[Taxacom] invisible evolution/paraphyly
Rob Smissen
SmissenR at landcareresearch.co.nz
Tue Jun 12 00:31:49 CDT 2007
"Maybe there's a problem with species definitions, Curtis. Could you
tell
us, in short, what the difference is between paraphyletic species and
paraphyletic higher taxa"
Ill take an uninvited stab at this for the sake of argument,
Paraphyletic species exist because sexually reproducing species are
composed of individuals whose intermingled pedigrees cannot often be
meaningfully summerised by abstracted dichotomising tree diagrams
while
Paraphyletic higher taxa can be identified when sufficient
allele/population/species extinction has taken place to allow a
predictive abstraction of organismal pedigrees to a dichotomising tree
.... provided one is not worried about all those extinct
alleles/organisms/populations/species that if sampled would render ones
parsimony/likelihood/baysian analysis completely devoid of statistically
supported branches.
Turning the former into the latter requires only waiting for extinction
events to accumulate, or taking matters into ones own hands and
overcollecting the difficult populations ;)

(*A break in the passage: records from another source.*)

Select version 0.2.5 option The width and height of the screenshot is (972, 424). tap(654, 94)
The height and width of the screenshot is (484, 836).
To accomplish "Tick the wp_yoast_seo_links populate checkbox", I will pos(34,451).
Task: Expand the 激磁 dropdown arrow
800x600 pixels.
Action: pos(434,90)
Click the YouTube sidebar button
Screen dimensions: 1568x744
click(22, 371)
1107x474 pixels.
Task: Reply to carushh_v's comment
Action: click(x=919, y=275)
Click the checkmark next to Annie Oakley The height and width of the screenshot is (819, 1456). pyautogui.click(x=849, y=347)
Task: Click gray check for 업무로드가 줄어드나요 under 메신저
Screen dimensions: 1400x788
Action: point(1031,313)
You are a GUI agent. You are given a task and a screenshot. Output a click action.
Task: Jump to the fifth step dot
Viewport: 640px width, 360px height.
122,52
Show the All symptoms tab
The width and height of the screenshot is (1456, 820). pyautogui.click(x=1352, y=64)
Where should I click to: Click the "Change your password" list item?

Having spent too much time in the lab and not enough in a herbarium
lately, it seems to me that monophyletic really means monophyletic at
some fraction of loci (going back to Maddison 1996), and is starting to
seem rather quantitative, and, dare I say it, phenetic. I'm sure I have
a few reptile (or is that non-amniote reptile) genes knocking around in
the back of the genome somewhere ...
I'm also starting to find "population" rather trickier to apply in the
real world than we systematists tend to pretend.
Please don't ask me to define an individual.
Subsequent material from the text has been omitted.